### What you should do
From the line that contains "At what coordinates should I click to accomplish: Switch" to the final line of the records below, print each line exactly and leave every picture out.

### Input for this task
───

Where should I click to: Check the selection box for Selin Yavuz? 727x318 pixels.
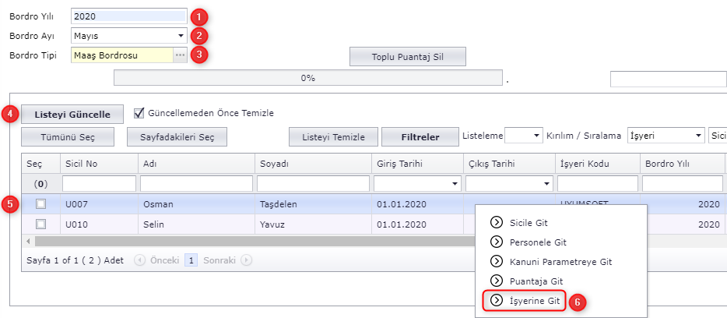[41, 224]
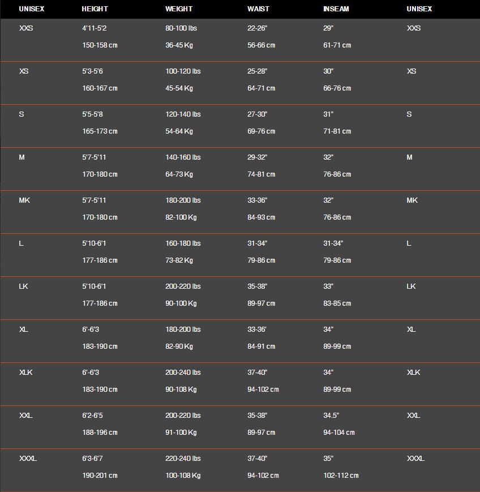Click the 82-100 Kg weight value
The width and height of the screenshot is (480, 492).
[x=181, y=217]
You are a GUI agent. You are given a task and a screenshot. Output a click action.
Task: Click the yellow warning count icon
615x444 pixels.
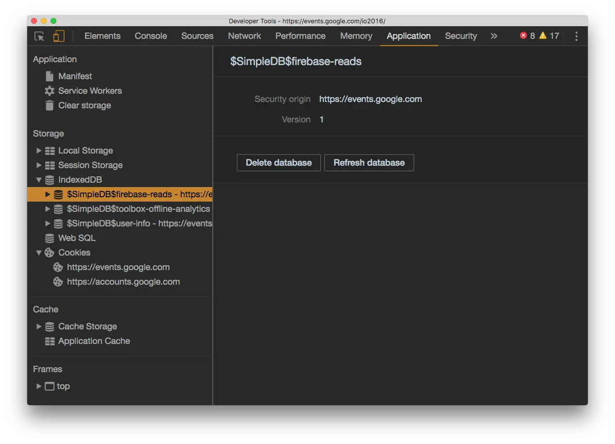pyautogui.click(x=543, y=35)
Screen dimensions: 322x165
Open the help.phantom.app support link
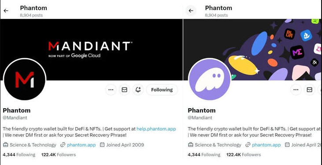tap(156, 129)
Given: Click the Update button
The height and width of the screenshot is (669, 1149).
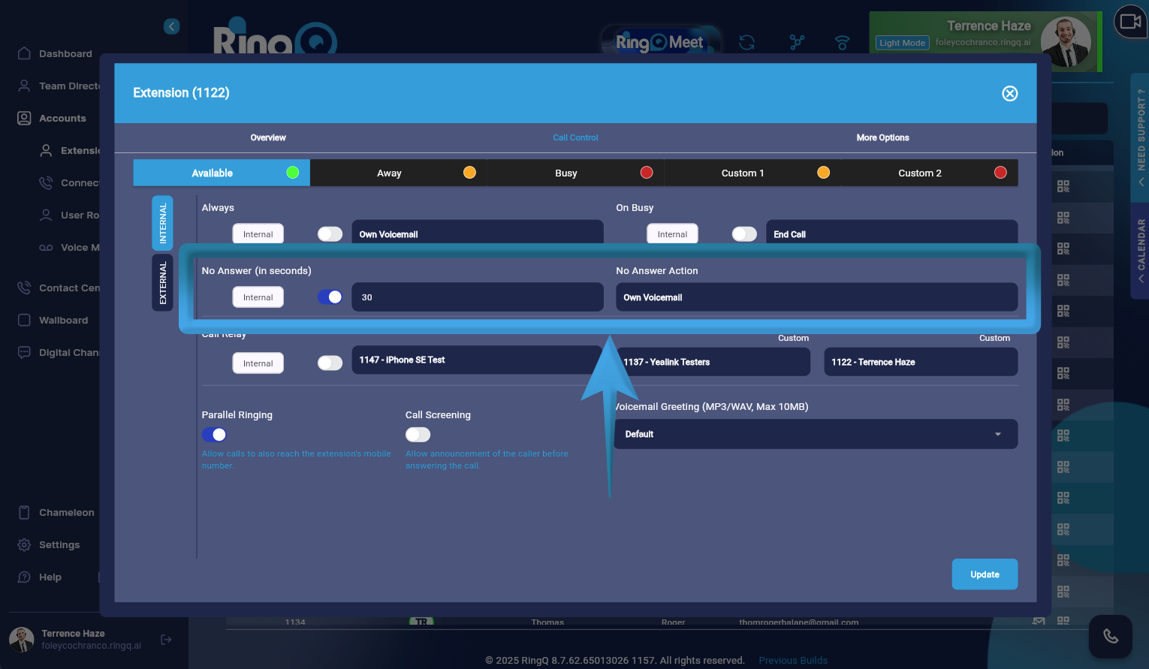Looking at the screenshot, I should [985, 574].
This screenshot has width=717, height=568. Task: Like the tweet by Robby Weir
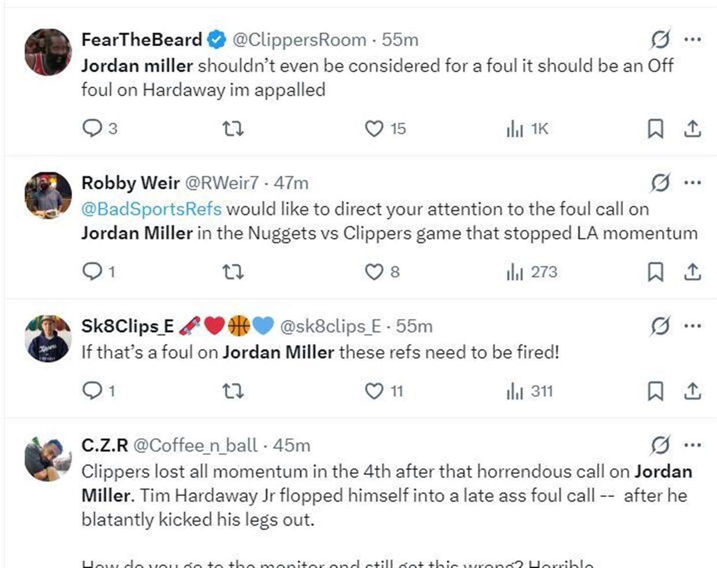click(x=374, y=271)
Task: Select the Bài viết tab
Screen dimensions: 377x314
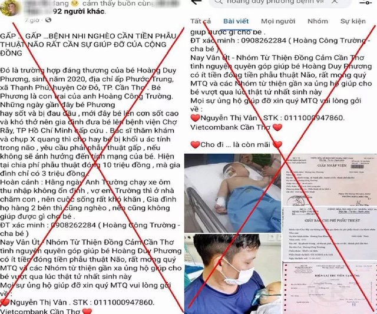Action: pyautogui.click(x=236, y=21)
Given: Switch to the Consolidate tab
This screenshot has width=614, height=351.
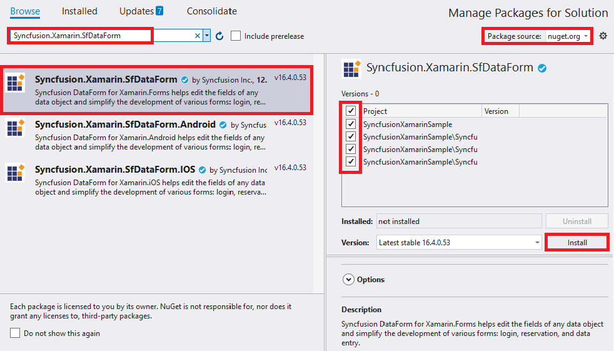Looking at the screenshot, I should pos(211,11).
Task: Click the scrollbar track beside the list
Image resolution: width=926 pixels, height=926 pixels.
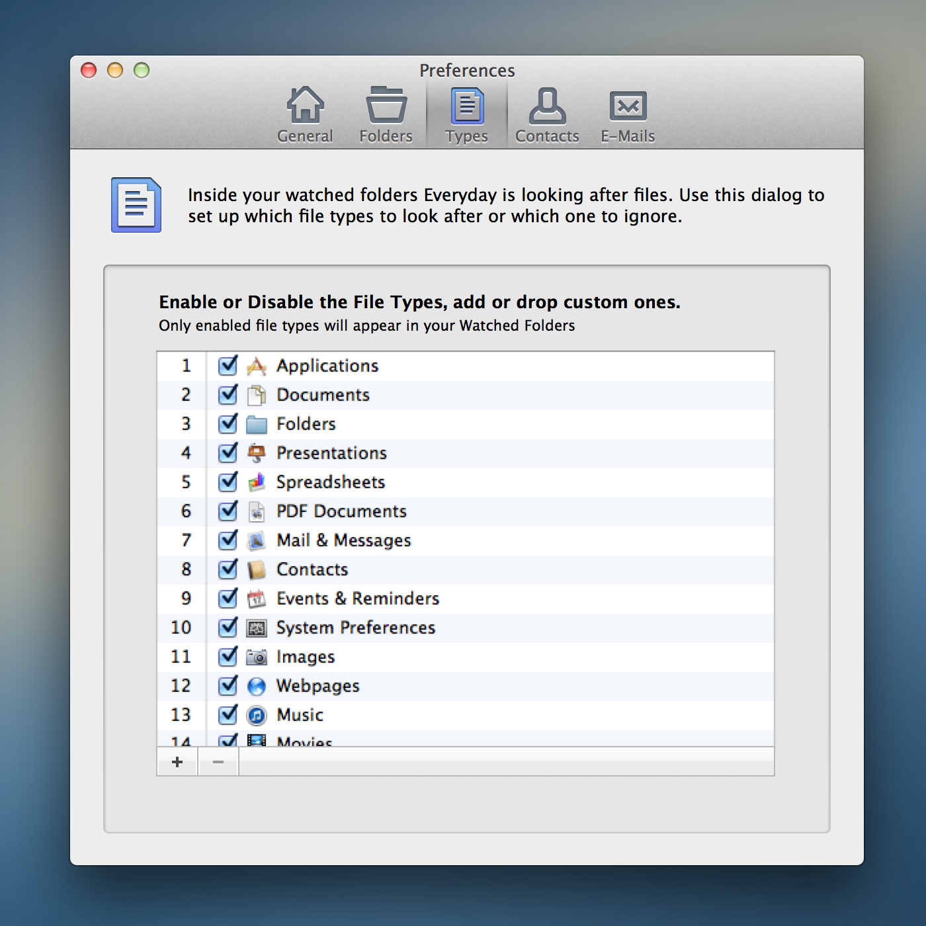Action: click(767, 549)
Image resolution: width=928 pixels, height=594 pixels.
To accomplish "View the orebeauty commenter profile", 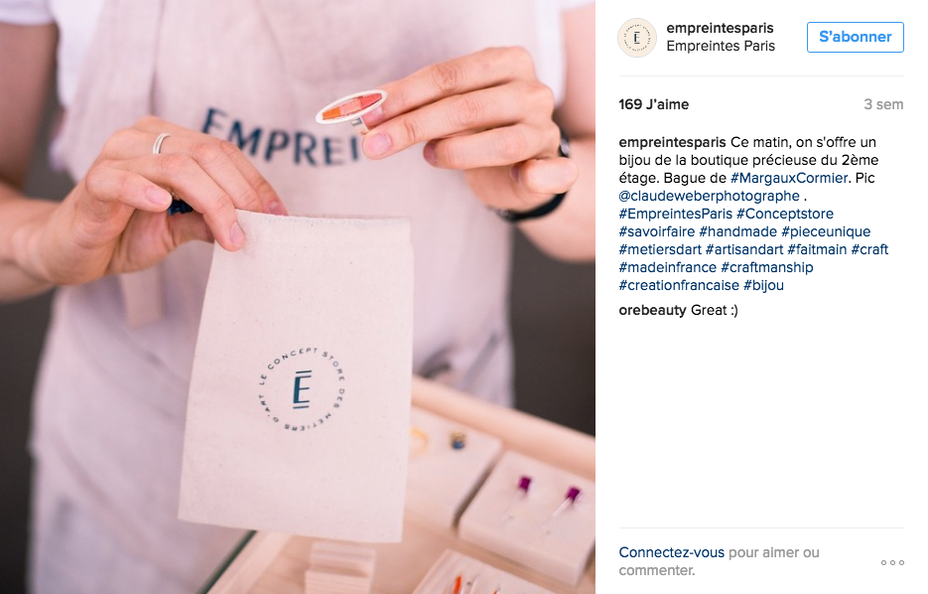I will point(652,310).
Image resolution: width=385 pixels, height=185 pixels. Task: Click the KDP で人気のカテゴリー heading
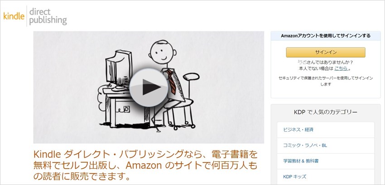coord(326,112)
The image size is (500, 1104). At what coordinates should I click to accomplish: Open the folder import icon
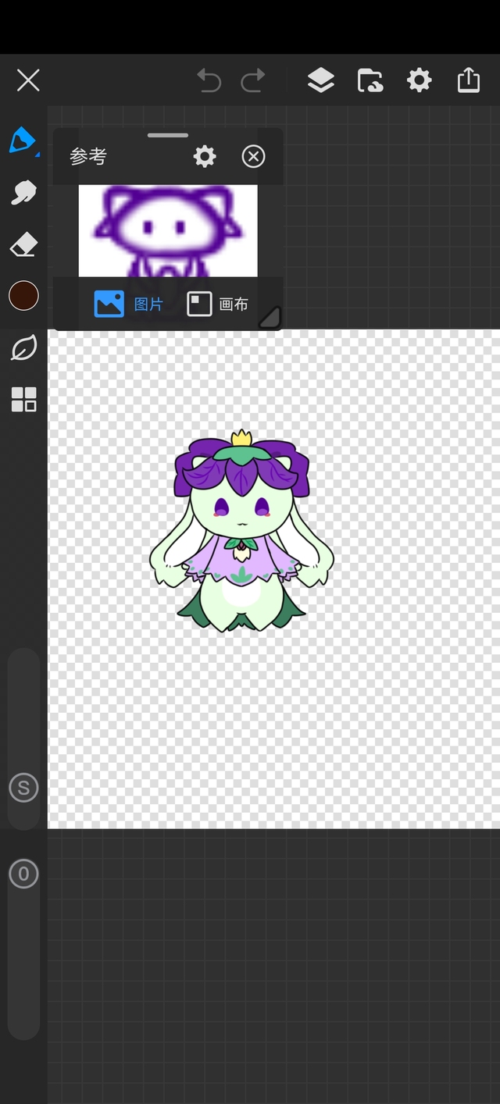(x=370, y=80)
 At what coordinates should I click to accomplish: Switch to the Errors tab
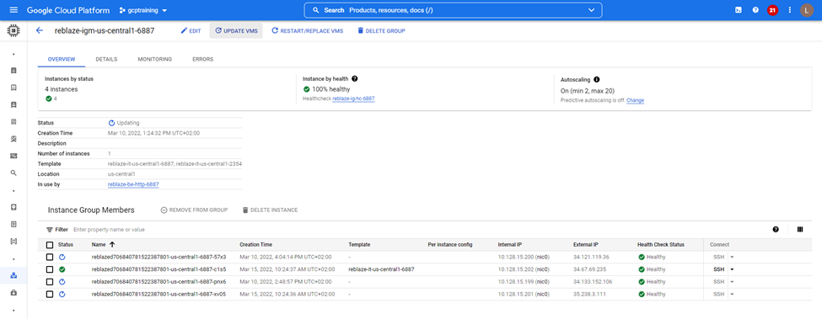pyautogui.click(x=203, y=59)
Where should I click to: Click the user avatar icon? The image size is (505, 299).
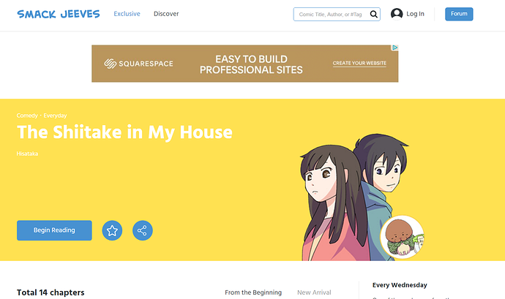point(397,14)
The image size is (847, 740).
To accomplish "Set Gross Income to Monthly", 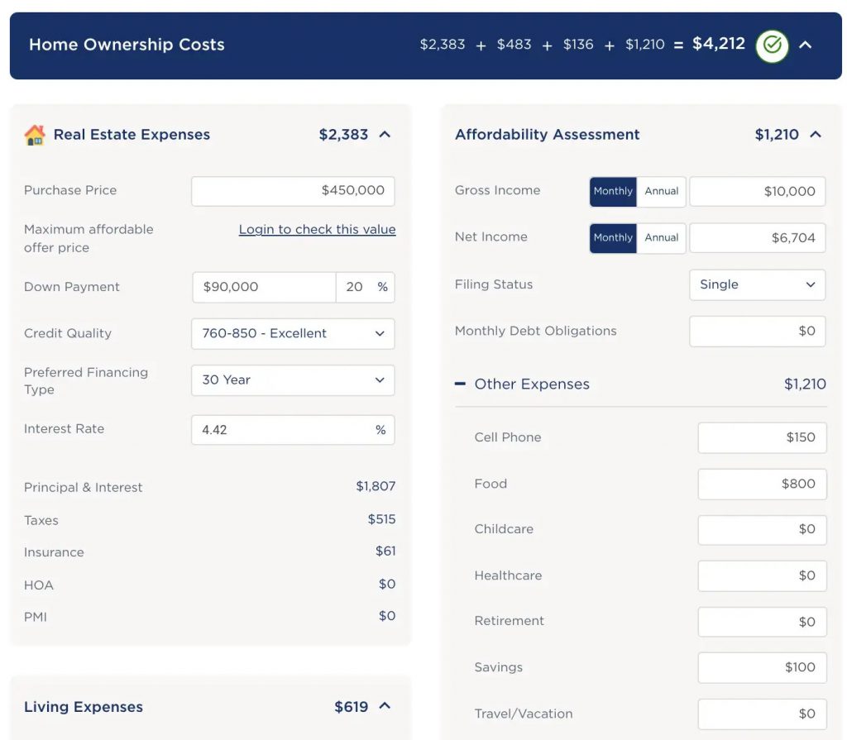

───

### Exercise answer
 At what coordinates should I click to accomplish: Switch to the Errors tab
pyautogui.click(x=203, y=59)
Where should I click to: Click the user avatar icon? The image size is (505, 299).
point(397,14)
The image size is (847, 740).
To accomplish "Set Gross Income to Monthly", 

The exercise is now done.